⟨
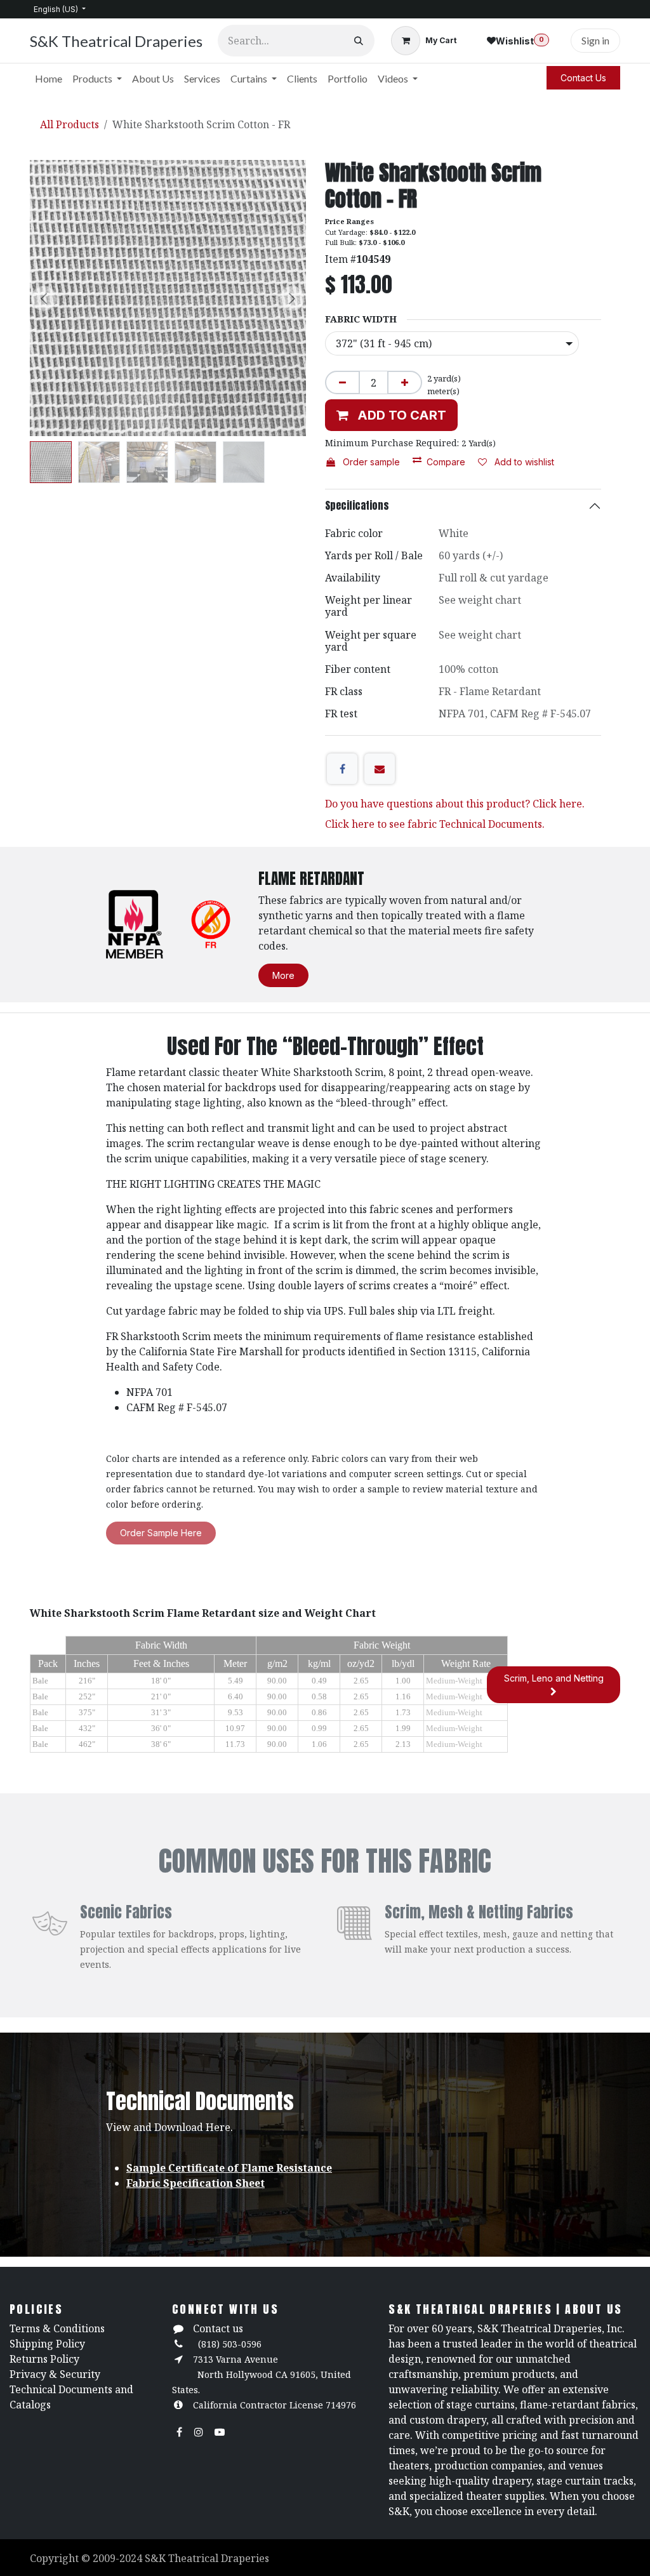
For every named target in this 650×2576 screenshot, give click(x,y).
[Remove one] (342, 382)
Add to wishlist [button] (523, 461)
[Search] (359, 40)
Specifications (357, 505)
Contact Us (583, 77)
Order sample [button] (370, 461)
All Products (69, 124)
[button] (44, 298)
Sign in (595, 40)
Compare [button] (446, 461)
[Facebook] (342, 769)
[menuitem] (48, 78)
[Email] (379, 769)
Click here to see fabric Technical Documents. (435, 824)
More (283, 975)
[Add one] (404, 382)
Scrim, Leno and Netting (554, 1678)
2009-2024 (119, 2558)
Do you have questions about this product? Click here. (455, 804)
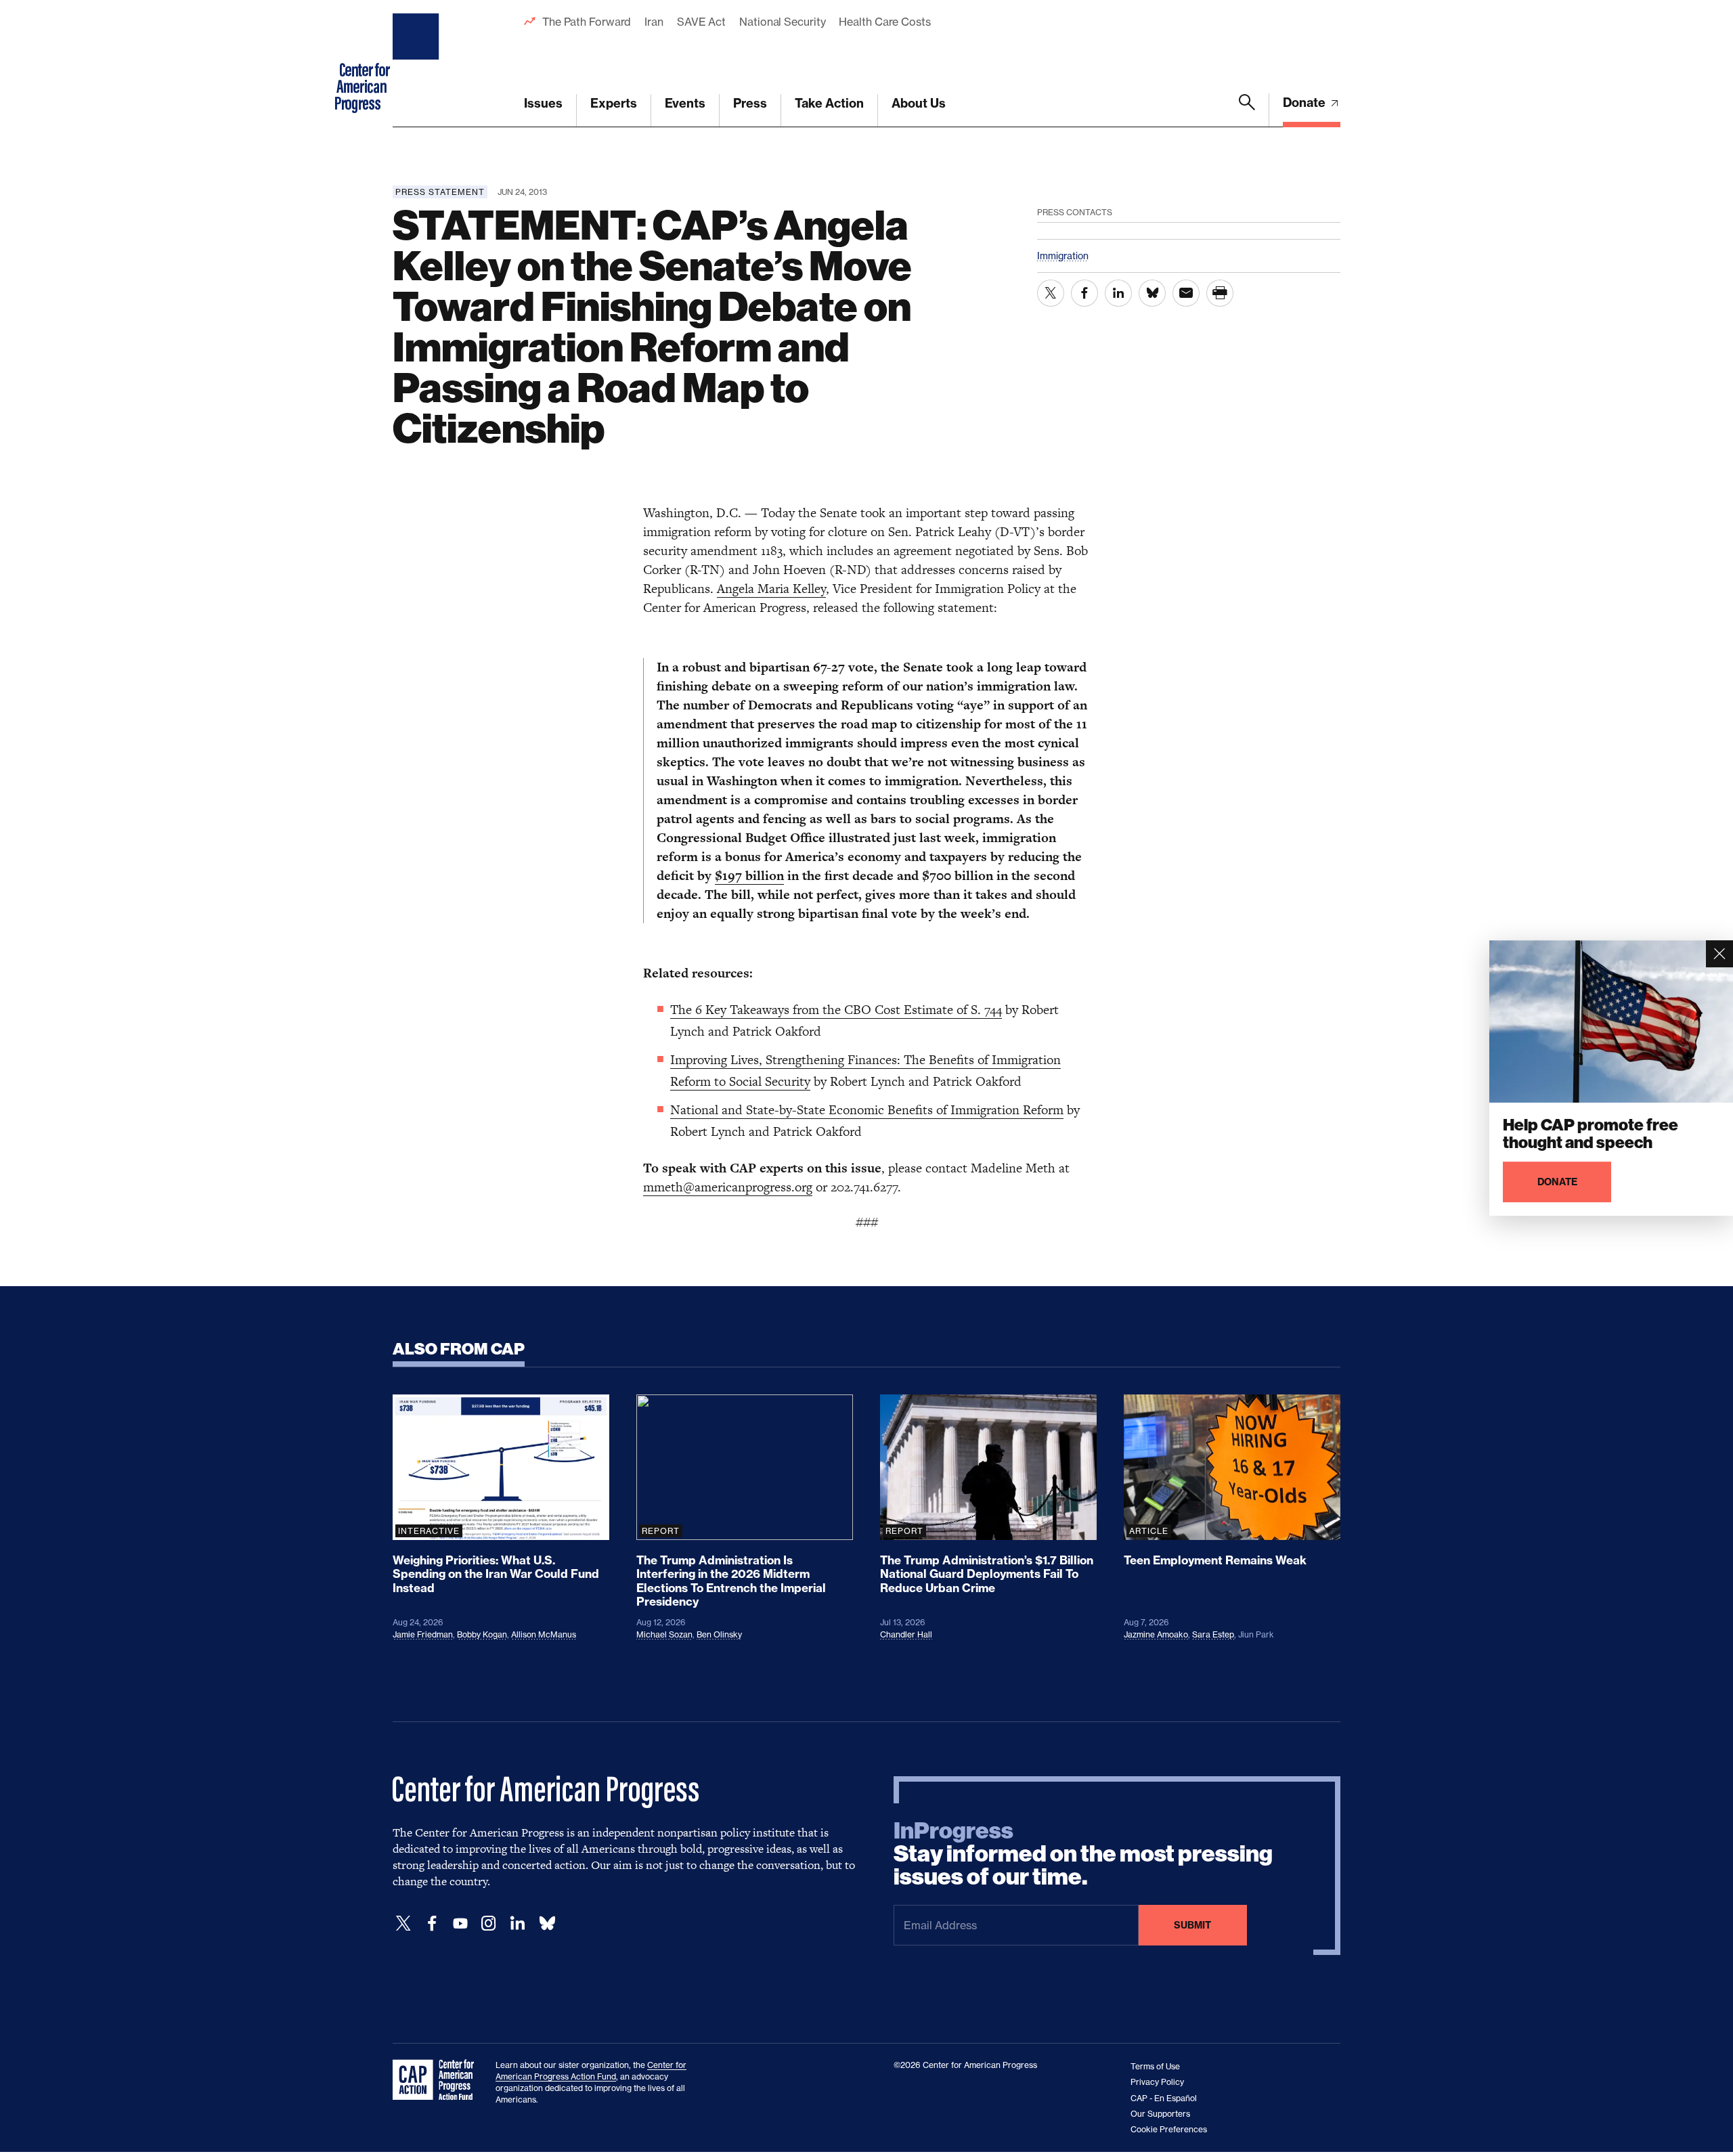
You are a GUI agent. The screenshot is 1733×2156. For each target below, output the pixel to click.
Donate (1305, 102)
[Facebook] (432, 1923)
⟩
What the task asks >>
From the first line of the entries above through the line with "[menuitem] (48, 78)", set down each line exactly and drop the pictures.

Exercise output >>
For every named target in this 650×2576 screenshot, give click(x,y).
[Remove one] (342, 382)
Add to wishlist [button] (523, 461)
[Search] (359, 40)
Specifications (357, 505)
Contact Us (583, 77)
Order sample [button] (370, 461)
All Products (69, 124)
[button] (44, 298)
Sign in (595, 40)
Compare [button] (446, 461)
[Facebook] (342, 769)
[menuitem] (48, 78)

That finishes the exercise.